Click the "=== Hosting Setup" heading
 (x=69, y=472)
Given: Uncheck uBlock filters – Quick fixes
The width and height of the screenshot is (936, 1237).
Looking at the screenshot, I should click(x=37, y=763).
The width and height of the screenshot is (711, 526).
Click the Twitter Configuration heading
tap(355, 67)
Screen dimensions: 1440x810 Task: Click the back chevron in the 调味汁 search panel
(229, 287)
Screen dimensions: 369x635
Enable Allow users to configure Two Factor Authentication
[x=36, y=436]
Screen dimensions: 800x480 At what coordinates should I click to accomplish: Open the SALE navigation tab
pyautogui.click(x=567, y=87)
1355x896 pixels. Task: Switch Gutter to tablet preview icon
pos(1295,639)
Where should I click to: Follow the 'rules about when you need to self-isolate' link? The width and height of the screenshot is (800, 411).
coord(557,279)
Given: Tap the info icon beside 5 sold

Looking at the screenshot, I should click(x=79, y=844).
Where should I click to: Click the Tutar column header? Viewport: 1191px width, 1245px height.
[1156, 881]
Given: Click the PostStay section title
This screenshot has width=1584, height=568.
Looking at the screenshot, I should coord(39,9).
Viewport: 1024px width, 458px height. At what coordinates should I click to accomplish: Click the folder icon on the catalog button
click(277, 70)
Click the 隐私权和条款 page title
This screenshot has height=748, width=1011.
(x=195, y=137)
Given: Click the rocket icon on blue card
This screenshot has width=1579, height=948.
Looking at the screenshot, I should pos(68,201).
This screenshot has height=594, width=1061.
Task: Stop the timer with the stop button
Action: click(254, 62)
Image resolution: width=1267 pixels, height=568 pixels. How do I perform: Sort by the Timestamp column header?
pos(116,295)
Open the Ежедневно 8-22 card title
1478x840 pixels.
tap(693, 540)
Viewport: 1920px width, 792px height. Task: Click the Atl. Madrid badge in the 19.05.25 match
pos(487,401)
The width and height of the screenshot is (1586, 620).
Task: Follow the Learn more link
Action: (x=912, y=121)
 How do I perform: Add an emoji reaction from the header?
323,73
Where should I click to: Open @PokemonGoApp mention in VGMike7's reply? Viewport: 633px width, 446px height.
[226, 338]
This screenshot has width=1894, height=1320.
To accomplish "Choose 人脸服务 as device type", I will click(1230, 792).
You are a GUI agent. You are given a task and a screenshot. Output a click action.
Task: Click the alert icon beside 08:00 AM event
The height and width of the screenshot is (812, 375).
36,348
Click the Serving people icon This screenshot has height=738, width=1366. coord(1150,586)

__Problem details__
Extract all of the data above without altering anything.

__Answer area__
Click the "=== Hosting Setup" heading
 (x=69, y=472)
Given: Uncheck uBlock filters – Quick fixes
The width and height of the screenshot is (936, 1237).
Looking at the screenshot, I should click(x=37, y=763).
The width and height of the screenshot is (711, 526).
Click the Twitter Configuration heading
tap(355, 67)
Screen dimensions: 1440x810 Task: Click the back chevron in the 调味汁 search panel
(229, 287)
Screen dimensions: 369x635
Enable Allow users to configure Two Factor Authentication
[x=36, y=436]
Screen dimensions: 800x480 At what coordinates should I click to accomplish: Open the SALE navigation tab
pyautogui.click(x=567, y=87)
1355x896 pixels. Task: Switch Gutter to tablet preview icon
pos(1295,639)
Where should I click to: Follow the 'rules about when you need to self-isolate' link? The width and height of the screenshot is (800, 411).
coord(557,279)
Given: Tap the info icon beside 5 sold

Looking at the screenshot, I should click(x=79, y=844).
Where should I click to: Click the Tutar column header? Viewport: 1191px width, 1245px height.
[1156, 881]
Given: Click the PostStay section title
This screenshot has width=1584, height=568.
Looking at the screenshot, I should coord(39,9).
Viewport: 1024px width, 458px height. At what coordinates should I click to accomplish: Click the folder icon on the catalog button
click(277, 70)
Click the 隐私权和条款 page title
This screenshot has height=748, width=1011.
(x=195, y=137)
Given: Click the rocket icon on blue card
This screenshot has width=1579, height=948.
Looking at the screenshot, I should pos(68,201).
This screenshot has height=594, width=1061.
Task: Stop the timer with the stop button
Action: click(254, 62)
Image resolution: width=1267 pixels, height=568 pixels. How do I perform: Sort by the Timestamp column header?
pos(116,295)
Open the Ежедневно 8-22 card title
1478x840 pixels.
tap(693, 540)
Viewport: 1920px width, 792px height. Task: Click the Atl. Madrid badge in the 19.05.25 match
pos(487,401)
The width and height of the screenshot is (1586, 620).
Task: Follow the Learn more link
Action: (x=912, y=121)
 How do I perform: Add an emoji reaction from the header?
323,73
Where should I click to: Open @PokemonGoApp mention in VGMike7's reply? Viewport: 633px width, 446px height.
[226, 338]
This screenshot has width=1894, height=1320.
To accomplish "Choose 人脸服务 as device type", I will click(1230, 792).
You are a GUI agent. You are given a task and a screenshot. Output a click action.
Task: Click the alert icon beside 08:00 AM event
The height and width of the screenshot is (812, 375).
36,348
Click the Serving people icon This screenshot has height=738, width=1366. coord(1150,586)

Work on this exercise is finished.